The parties referenced in each subsection are also distinct. Subsection (A) applies to persons purporting to claim an interest who cause a groundless document to be recorded. These persons have notice of the recording. Provided the other statutory requirements are met, liability attaches. Subsection (C) applies to those persons who are named in the document but have no knowledge that such a document had been recorded. Public policy concerns support strong sanctions against those who themselves, or at their request, cause groundless documents to be recorded. Those who have no knowledge that such a document has been recorded must be given proper notice and an opportunity to respond before sanctions can be imposed.
The record reflects, and there is no dispute, that Patterson either caused a lis pendens to be recorded or recorded it himself. By the terms of the December agreement, and as stated in Patterson's request for relief in the pending Maricopa County action, only the specified 40 acres could be the subject of a lis pendens, not all the property proposed in the December agreement. Therefore, the record supports the trial court's finding that both lis pendens filed against the entire 1,800 acres in the December agreement as opposed to the 40 acres subject to the quit-claim provision were groundless and that liability attaches under A.R.S. § 33-420(A). Neither notice nor a grace period was required to support the trial court's action. We affirm the finding of liability under subsection (A).

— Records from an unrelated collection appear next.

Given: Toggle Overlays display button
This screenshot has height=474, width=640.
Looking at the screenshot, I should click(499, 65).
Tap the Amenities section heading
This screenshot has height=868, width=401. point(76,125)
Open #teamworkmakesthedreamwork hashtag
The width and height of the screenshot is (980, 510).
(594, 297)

LIABILITY OF THE MARITAL COMMUNITY
Patterson contends that the Biancos presented no evidence to support community liability. There is no dispute that the basis of the liability imposed is the lis pen-dens, not the original contract between the Biancos and Stephen Patterson. Therefore, Patterson's action raises liability for tortious conduct. There is no presumption of community liability where tortious conduct of one spouse is involved. To sustain community liability requires the Biancos to show intent to benefit the community from Patterson's recording of the groundless lis pendens. Selby v. Savard, 134 Ariz. 222, 655 P.2d 342 (1982). See Garrett v. Shannon, 13 Ariz.App. 332, 476 P.2d 538 (1970).
Patterson's actions preserved any rights and benefits under the December 19, 1985 agreement. Those are presumed to be community rights or benefits because there has been no showing that the $200,000 earnest deposit was the separate property of Stephen Patterson. It is presumed that all property acquired during marriage is community property. Carroll v. Lee, 148 Ariz. 10, 712 P.2d 923 (1986); Thomas v. Thomas, 142 Ariz. 386, 690 P.2d 105 (App. 1984). The presumption may be used where separate and community funds are commingled. Cooper v. Cooper, 130 Ariz. 257, 635 P.2d 850 (1981).

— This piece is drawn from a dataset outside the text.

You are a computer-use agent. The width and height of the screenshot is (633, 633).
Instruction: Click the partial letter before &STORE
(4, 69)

On an appeal from an order granting partial summary judgment for the Biancos, the court must view the evidence and all reasonable inferences in a light most favorable to appellants. Choisser v. State ex rel. Herman, 12 Ariz.App. 259, 469 P.2d 493 (1970). A careful review of the record reveals no evidence characterizing the $200,000 earnest deposit as Stephen Patterson's sole and separate property to rebut the presumption. Cockrill v. Cockrill, 124 Ariz. 50, 601 P.2d 1334 (1979); Thomas v. Thomas, supra. Therefore, we affirm.
Biancos have requested and are granted attorney's fees and costs on appeal provided by A.R.S. § 33-420(A) upon compliance with Ariz.R.Civ.App.P. 21(c), 17B A.R.S.
AFFIRMED.
LIVERMORE, P.J., and HOWARD, J., concur.